Importantly, when faced with a qualified immunity defense, a court should consider the specific scope and nature of a defendant’s qualified immunity claim. That is, a determination of whether the right at issue was “clearly established” must be “undertaken in light of the specific context of the case, not as a broad general proposition.” Saucier, 533 U.S. at 201, 121 S.Ct. 2151; see also Zieper v. Metzinger, 474 F.3d 60, 67-68 (2d Cir.2007) (noting that the qualified immunity analysis must be undertaken in a “particularized” sense); Pena v. DePrisco, 432 F.3d 98, 114 (2d Cir.2005). The contours of the right “must be sufficiently clear that a reasonable official would understand that what he is doing violates that right.” Anderson v. Creighton, 483 U.S. 635, 640, 107 S.Ct. 3034, 97 L.Ed.2d 523 (1987).
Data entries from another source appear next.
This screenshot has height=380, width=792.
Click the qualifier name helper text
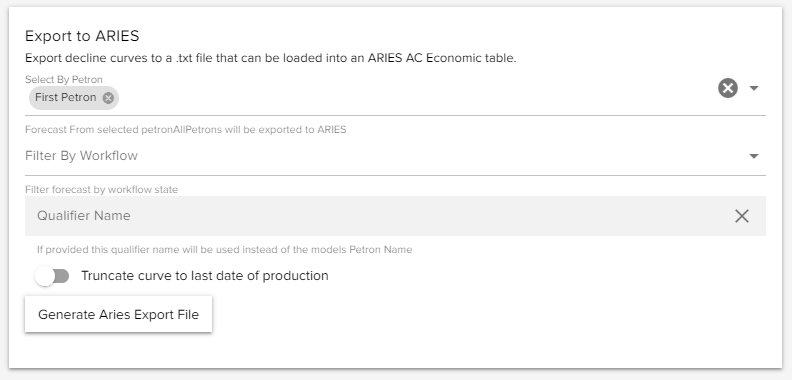224,250
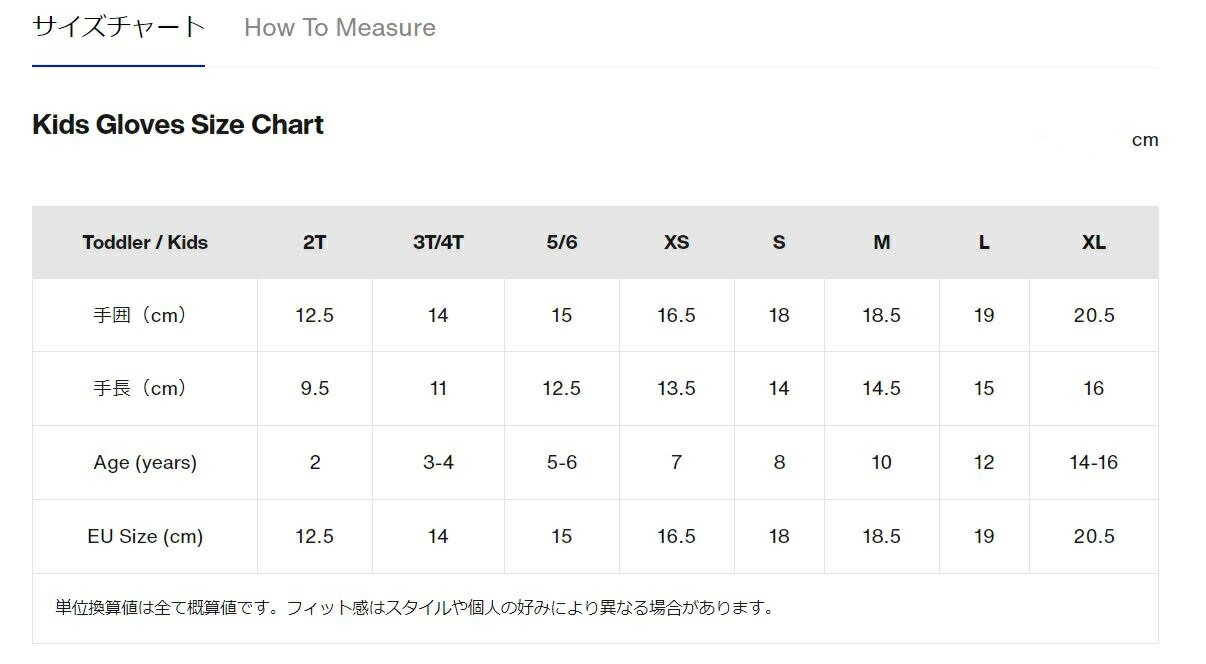Image resolution: width=1206 pixels, height=664 pixels.
Task: Select the 5/6 size column header
Action: pos(562,242)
Here, the district court’s analysis of the Defendants’ qualified immunity claim regarding the equal protection allegations in Counts One, Four, and Seven was very brief. The court considered the questions of whether the allegedly violated right was “clearly established” and whether a “reasonable defendant” would have known that his conduct was unlawful with reference only to the broad proposition that Nicholas was entitled to be free from a racially discriminatory environment. The district court did not discuss the steps taken by the Defendants to investigate Mrs. Distiso’s complaints or to respond to them. The court likewise did not consider this Court’s decision in Gant v. Wallingford Board of Education, 195 F.3d 134 (2d Cir.1999). Gant represents the only time this Circuit in a published opinion has applied the deliberate indifference standard to allegations of student-on-student racial harassment in violation of a student’s equal protection rights. In Gant, we determined that in order to succeed on a student-on-student racial harassment claim, a plaintiff must show that the defendants were “deliberately indifferent” such that their response to “known discrimination ‘[was] clearly unreasonable in light of the known circumstances.’ ” Id. at 141 (quoting Davis v. Monroe County Bd. of Educ., 526 U.S. 629, 648, 119 S.Ct. 1661, 143 L.Ed.2d 839 (1999)).

The district court’s treatment of the qualified immunity defense as applicable to the due process allegations in Counts One, Four, and Seven was equally cursory. In Smith v. Half Hollow Hills Central School District, 298 F.3d 168 (2d Cir.2002), this Court determined that no due process violation was alleged when a complaint stated that a teacher, without provocation, slapped a student across the face. Id. at 170. The panel noted that while “[striking a student without any pedagogical or disciplinary justification ... is undeniably wrong .... not all wrongs perpetrated by a government actor violate due process.” Id. at 173. The district court did not address the implications of this case for whether it is clearly established that Couture’s alleged grabbing of Nicholas’s arm, even without disciplinary justification, violates due process. Nor did the court discuss how Ucello’s or Cook’s alleged conduct can be said to have violated clearly established law.

When a district court gives only “cursory treatment [to] the immunity defense,” this Court will remand to the district court with instructions to give further consideration to the matter. Francis, 849 F.2d at 780; see also Cine SK8, Inc. v. Henrietta, 507 F.3d 778, 792 (2d Cir.2007) (“[W]hen a district court fails to address an immunity defense, it is generally appropriate to remand the case with instructions to rule on the matter.” (citations omitted)). We believe remand is appropriate here to permit the district court in the first instance to address the specific scope and nature of the Defendants’ qualified immunity claim. This will afford the district court the opportunity to consider the qualified immunity question in light of the Supreme Court’s recent decision in Callahan, and with regard to Saucier’s command that the analysis must be undertaken in the specific context of the case.

For the foregoing reasons, the judgment of the district court is hereby VACATED and REMANDED for proceedings consistent with this order.